But there is more. Jesus not only shows that, as a department of sonship, faith ministry must be subject to the Father’s indwelling word, but even how that faith ministry can be wrongly divorced from that indwelling governance to become a work of satan earning the Lord’s final condemnation. This is seen at the end of the Sermon on the Mount where Jesus says,
“Not everyone who says to Me, ‘Lord, Lord,’ will enter the kingdom of heaven, but he who does the will of My Father who is in heaven will enter. Many will say to Me on that day, ‘Lord, Lord, did we not prophesy in Your name, and in Your name cast out demons, and in Your name perform many miracles?’ And then I will declare to them, ‘I never knew you; depart from me, you who practice lawlessness.’” Mt. 7:21-23
This has to be one of the most profound passages in the annals of discipleship teaching. Notice carefully how Jesus distinguishes between the Father’s will and the bringing forth of miracles by faith. This distinction confounds the natural mind which assumes that if anyone brings forth a miracle of God, it can only have come forth by the Father’s will.
Again, Jesus says, “not so fast.” Let us understand that Jesus is not talking about false miracles. Jesus does not question the validity of the miracles. These miracles are performed by faith in His Name, not by satan or some other human psychological power. As such, these are real miracles produced by the real word of faith. (Remember that Judas operated on tour by the same word of faith for healing that all the other disciples did. They all came back rejoicing in Luke 10.)
The classic Old Testament example of a miracle wrought by disobedient faith is when Moses, contrary to God’s instruction, strikes the rock in anger to bring forth water for Israel (Num. 20:6-12). The miracle was real and so was the faith that produced it. But because it was produced in disobedience, Moses is severely punished by the Lord. This gives us our biblical precedent for the concept of disobedient faith.
What Jesus is instructing therefore is that, though one have the faith of God by which to bring forth miracles, it does not mean one is operating subject to the Father’s indwelling word as Jesus Himself demonstrated to live. Rather, and oppositely to the majority sin of unbelief, the word of faith may be wrongly hijacked from under the Father’s governorship to become a self-exaltational tool of disobedience in the name of faith itself!

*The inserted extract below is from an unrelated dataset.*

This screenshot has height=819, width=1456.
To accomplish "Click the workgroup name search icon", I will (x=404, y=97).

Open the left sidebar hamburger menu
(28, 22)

Paul affirms this possibility where he says, “If I have the gift of prophecy, and know all mysteries and all knowledge; and if I have all faith, so as to remove mountains, but do not have love, I am nothing.” Elsewhere he marks the conditional distinctiveness of faith from the Father’s love where he says, “For in Christ Jesus neither circumcision nor uncircumcision means anything, but faith working through love.”
In other words, not all faith may work by love. And while faith that works obediently within the Father’s love has value, it’s quite possible to operate in such faith apart from it, leaving one with a status of “zero” before God. So Paul is warning of the very thing that Jesus warned in Matthew 7, and of a state of faith which Jesus personally condemned.
New Testament Apostolic Conundrum
One of the greatest misplaced elements of debate over the validity of word of faith teaching is the comparing of Jesus’ teaching to the lack of such teaching in the apostles’ later letters. Those who reject word of faith teaching point not only to the general lack of said teaching among the apostles but examples where Paul himself did not exercise such faith over his closest associates (i.e., Timothy and Trophimus). Those who defend the word of faith ministry contend that the apostles simply failed to walk in all the faith that was available to them after they were with Jesus.
Beside the fact that it is illegitimate to use silence and appearances to pass purely speculative human judgment on either the present applicability of what Jesus taught or on the apostles’ later (in)actions themselves, the truth is that the apostles’ superior obedience to the word of the Father is the missing factor in all this cross-debate, and provides ample explanation for any apparent discrepancy between what Jesus taught and what the apostles later did or didn’t say or do.
Just as we saw that boundaries existed on Jesus’ own exercise of the word of faith under the Father’s governance, so it would have been for the apostles. In that light, the fact that Paul left Trophimus sick at Miletus does not mean the apostles no longer operated or believed they were to operate in the word of faith as Jesus originally taught them. Neither does it mean they failed to operate in that faith though they did know they ought to walk in it. The only thing the apostles’ appearances tell us is that in those particular circumstances, their submission to the Father’s love did not require or even possibly forbade them from exercising the word of faith. It is that simple.
The capacity for separating the genuine word of faith from subjection to obedient love within the word of the Father is responsible for the body wide stench that has arisen to both besmirch genuine miracle faith and dissuade genuine lovers of the Father from pressing into the Father’s call to such faith. As a people gaining toward manifestation, we are charged in our obedience to overcome the parallel errors which are producing crippled deformed images of true sonship.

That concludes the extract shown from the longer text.